Mischel Kwon has resigned as director of the U.S. Computer Emergency Response Team in the Department of Homeland Security. She was the fourth U.S. CERT director in five years. It is believed she will remain in authority until September 2nd of this year. This comes at a particularly interesting time. The same day she resigned, Phil Reitinger, the director of the National Cyber Security Center at DHS, said in a statement that the administration “has made cyber security a top priority.” One article stated that Kwon had become frustrated by bureaucratic obstacles and a lack of authority to fulfill her mission.
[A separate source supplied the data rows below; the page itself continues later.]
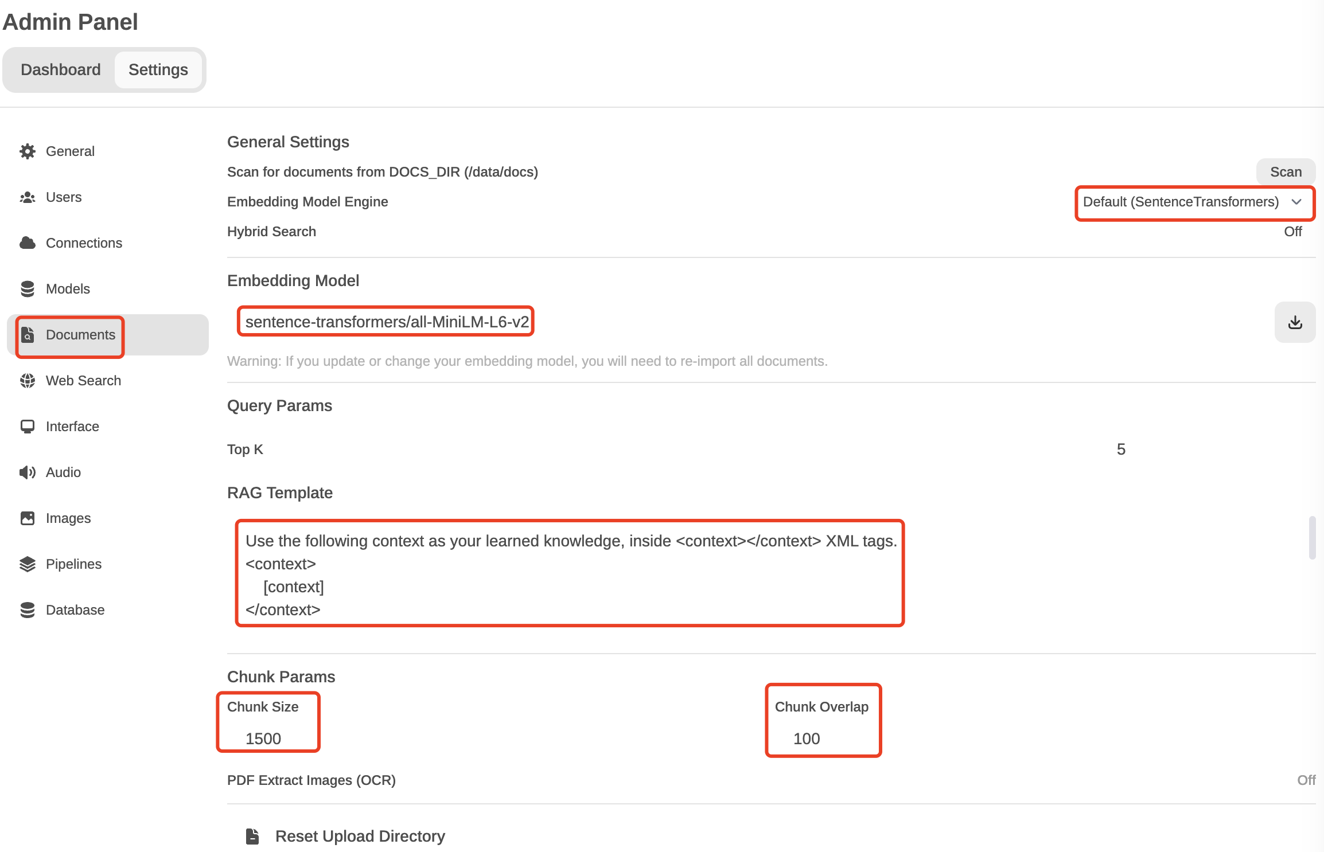This screenshot has height=852, width=1324.
Task: Click the Users sidebar icon
Action: (x=28, y=198)
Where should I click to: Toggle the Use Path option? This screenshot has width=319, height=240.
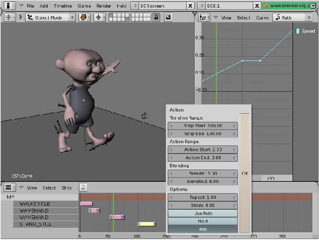pos(203,213)
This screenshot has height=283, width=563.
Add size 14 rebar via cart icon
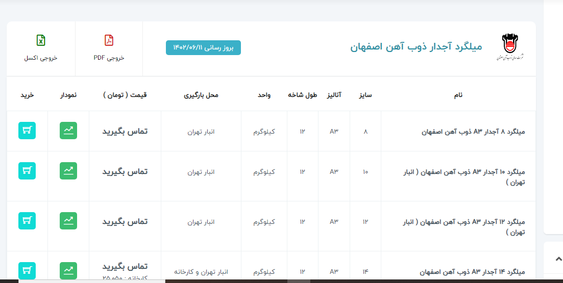coord(27,270)
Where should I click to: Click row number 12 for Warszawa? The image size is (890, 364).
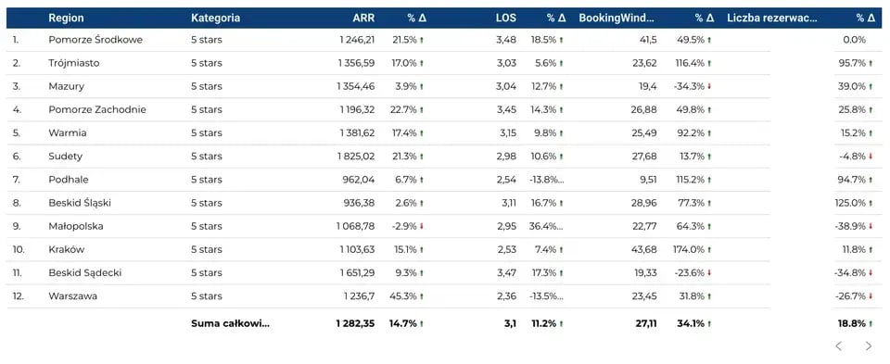coord(19,296)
Kwon’s resignation follows that of Rod Beckstrom who resigned back in March. He claimed the lack of support inside the agency and what he described as a power grab by the National Security Agency were the reasons for his departure.
Earlier this week Melissa Hathaway, who was regarded as one of the top cyber advisor to the White House recently resigned as well. So why did she resign? Good question and a question that Sen. Susan Collins (R-Maine), a senior ranking member on the Senate Homeland Security and Government Affairs Committee, wants answered. Collins has requested that her staff members interview Hathaway regarding why she is leaving. Hathaway would only site personal reasons for her resignation which is effective August 24th.
That being said Hathaway reportedly noted in her comments that it has been two months since President Obama made a highly publicized speech stating the importance of cyber security. Hathaway has been quoted as saying “I wasn’t willing to continue to wait any longer, because I’m not empowered right now to continue to drive the change.”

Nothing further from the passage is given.